Using the material below, tally each line with the string "kafe" and report only the total.

* Recorded data:
»»

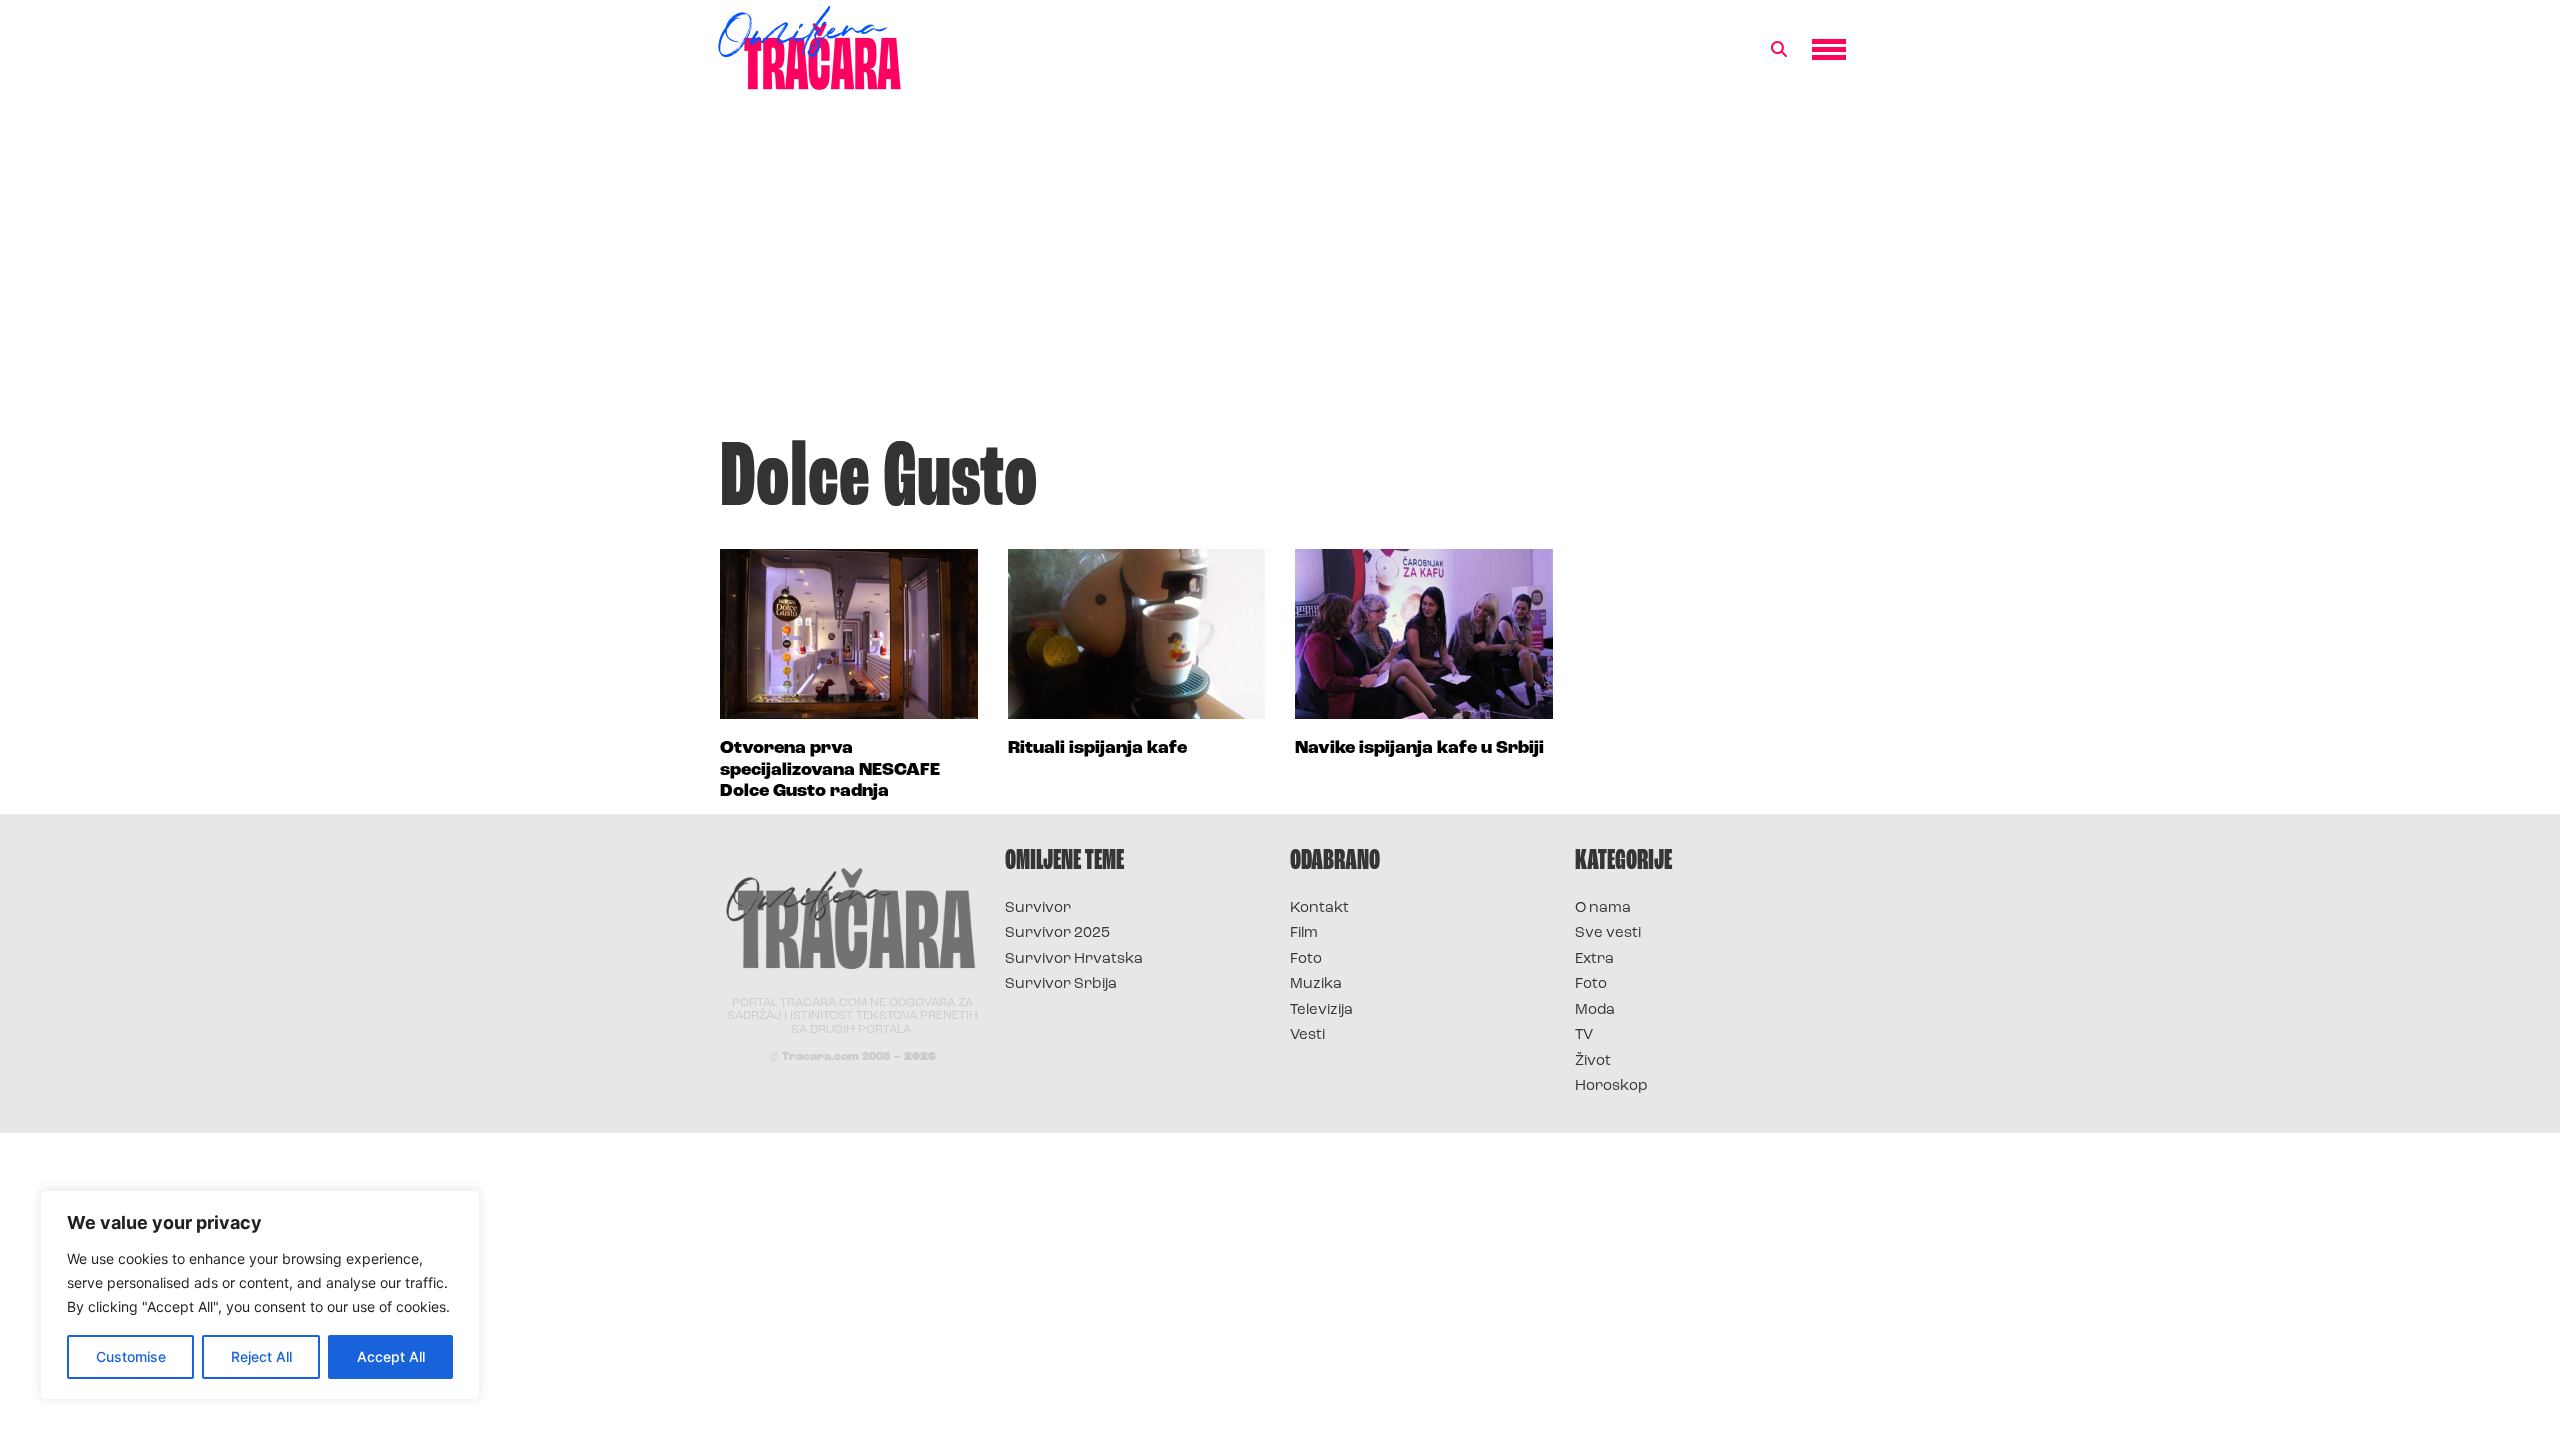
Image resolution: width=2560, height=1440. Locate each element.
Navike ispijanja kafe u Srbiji (1419, 749)
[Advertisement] (1280, 274)
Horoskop (1611, 1086)
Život (1593, 1061)
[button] (1779, 50)
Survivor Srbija (1061, 984)
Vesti (1307, 1035)
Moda (1595, 1010)
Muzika (1316, 984)
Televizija (1321, 1010)
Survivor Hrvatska (1074, 959)
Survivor (1038, 908)
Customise (131, 1356)
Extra (1594, 959)
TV (1584, 1035)
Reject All (261, 1356)
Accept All (391, 1356)
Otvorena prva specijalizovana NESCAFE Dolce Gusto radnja (830, 770)
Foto (1306, 959)
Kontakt (1319, 908)
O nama (1603, 908)
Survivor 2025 (1057, 933)
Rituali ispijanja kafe (1097, 749)
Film (1304, 933)
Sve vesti (1608, 933)
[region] (260, 1295)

««

* Response: 2